- _Texto de leitura_:
========

Crítica – Argentina, 1985
Há uma coisa que normalmente é renegada em filmes que baseiam toda sua narrativa em um determinado momento político: a construção de universo. Eles se interessam mais em trabalhar os personagens e até mesmo as cenas por si só, porém, pecam em construir uma viabilidade de conexão com o público desse ambiente. Isso é extremamente importante já que vai se tornar fundamental para o telespectador compreender o lado pelo qual a trama está querendo defender. Assim, certas construções e criações parecem menos bobas e se tornam mais críveis de tudo que está sendo feito em tela.

========

- _Dados dos itens_:
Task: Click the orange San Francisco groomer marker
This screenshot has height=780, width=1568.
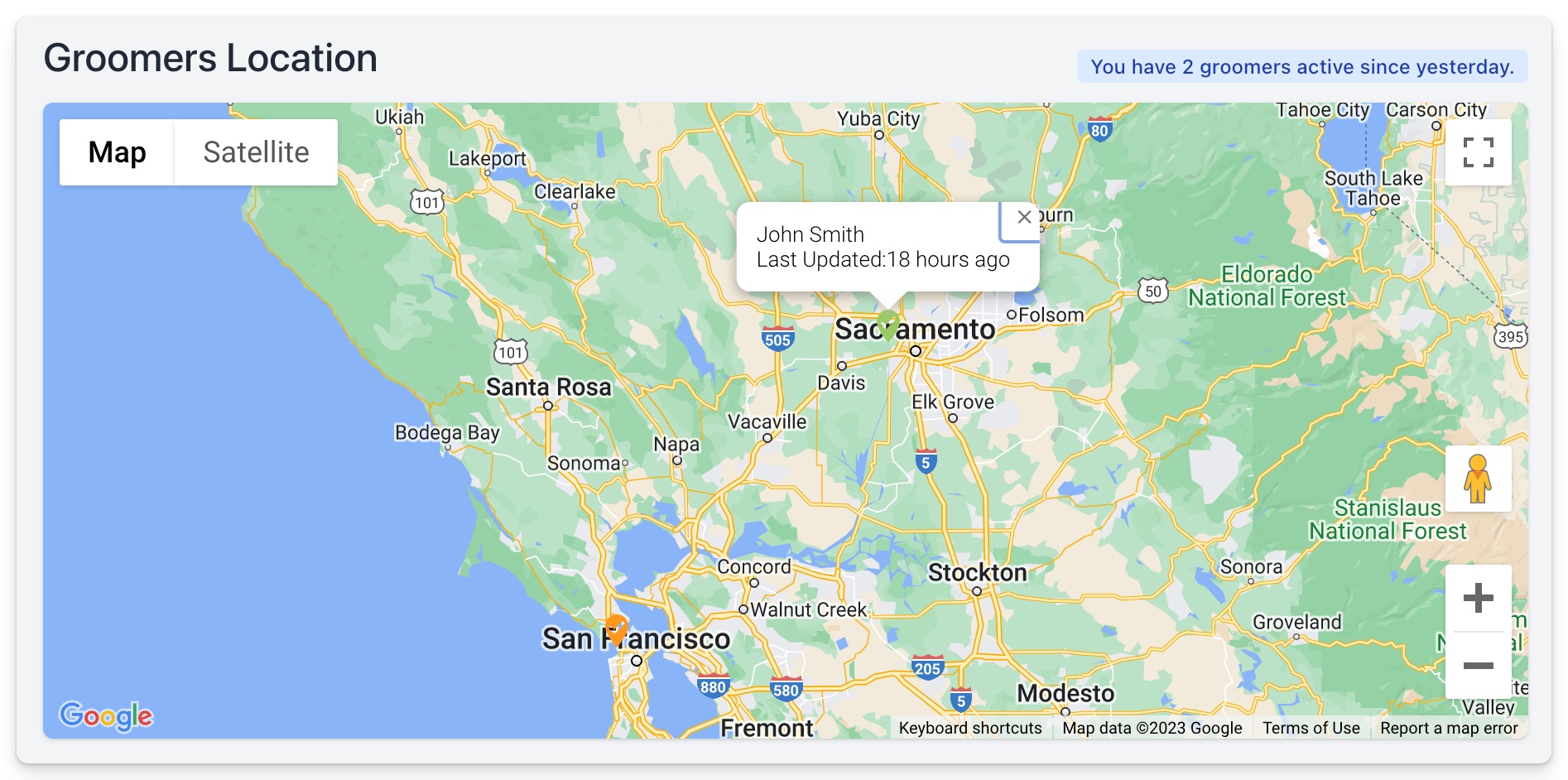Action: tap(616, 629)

========

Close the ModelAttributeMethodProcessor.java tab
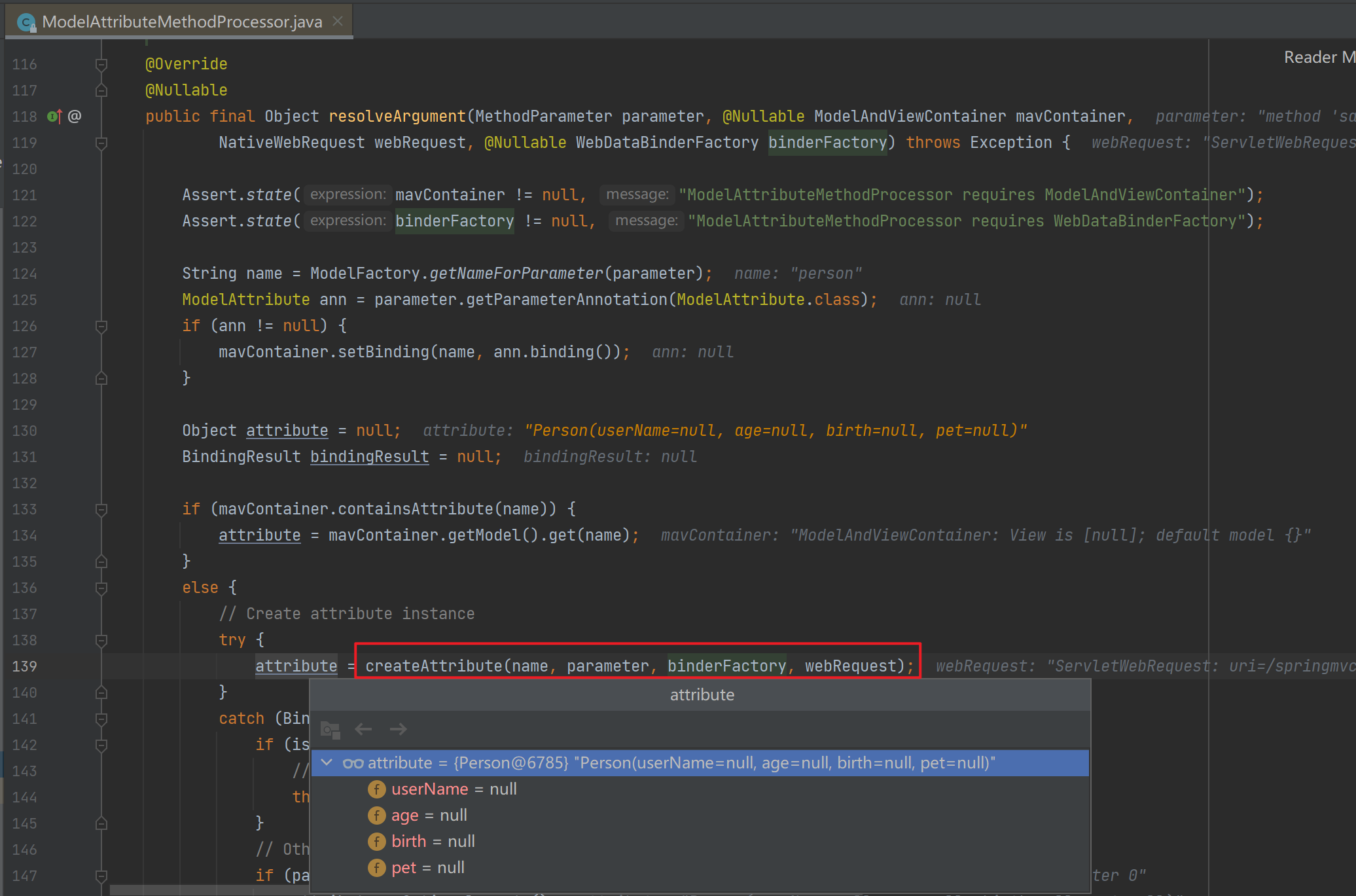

========

- _Tarefas do exercício_:
**a.** Traduza para o inglês esta frase do texto de leitura: "Há uma coisa que normalmente é renegada em filmes que baseiam toda sua narrativa em um determinado momento político: a construção de universo."
**b.** De acordo com o texto de leitura, o que costuma ser renegado em filmes que baseiam toda a narrativa em um determinado momento político?
Baseie-se somente no texto de leitura.

- _Gabarito_:
**a.** There is one thing that is usually neglected in films that base their entire narrative on a particular political moment: world-building.

**b.** A construção de universo.